EDITORIAL: Don't forget broadband after lockdown
April 20-- Apr. 20--In recent years, there has been a lot of talk about expanding broadband connectivity.
As more and more government offices and services went online, the divide between accessible and inaccessible became undeniable. Data plans and internet services aren't cheap, cutting out the poor. Rural areas and some low-income neighborhoods don't have the infrastructure.
Then the coronavirus pandemic happened. In a breath, home internet went from desired option to life-sustaining necessity.
People are using the internet to stay informed. They use it to do their banking and pay their bills. They use it to shop for groceries, buy prescriptions and stream entertainment.
But they are also using it to go to school. It's how people can work from home. It's even how routine doctor visits are being conducted.

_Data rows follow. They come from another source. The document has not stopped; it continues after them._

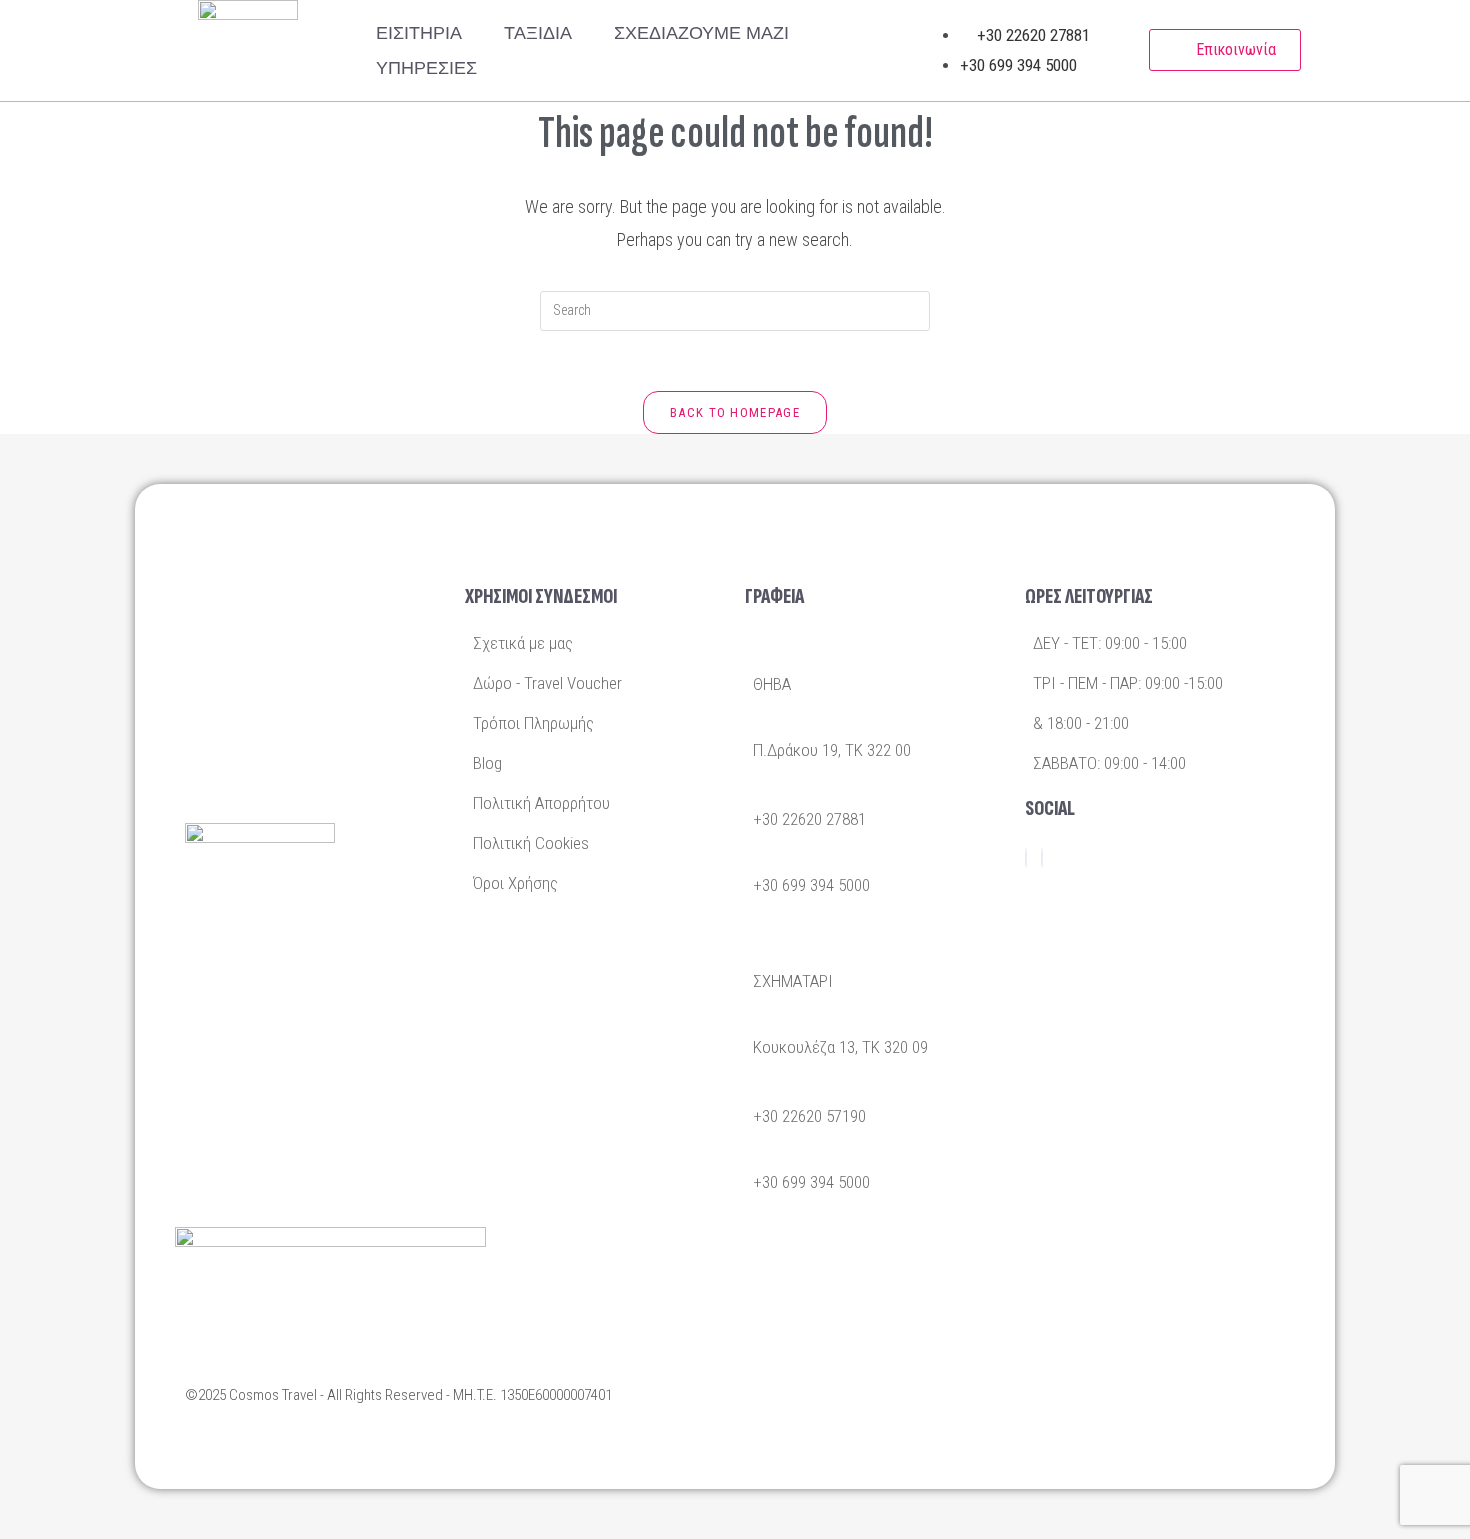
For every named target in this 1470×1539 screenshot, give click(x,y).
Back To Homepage (735, 412)
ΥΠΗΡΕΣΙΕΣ (426, 68)
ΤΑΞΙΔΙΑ (538, 33)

If the shutdown is responsible for limiting the spread of the infectious respiratory disease that has killed more than 1,100 Pennsylvanians in a month, then the internet is why it isn't more.
And that is why the World Wide Web has to be wide enough to work for the whole world.
Part of that is knowing who has access, and that's why the Westmoreland County Planning Department's broadband survey is so important. The deadline to complete the survey has been extended until the end of April, which is good because the information is too important to be incomplete.
The survey is part of a $100,000 seven-county study, and it might show where holes are that could improve business and industry. Today, though, accurate information about who has access also could help real people in their real lives.
Broadband access needs to be viewed as a utility little different from water or electricity or gas. It needs to be as accessible as the sidewalks that connect us to our schools and jobs and banks.
Maybe it took a pandemic to bring the reality of that home. Let's hope that isn't a lesson that gets forgotten when the lockdowns are lifted.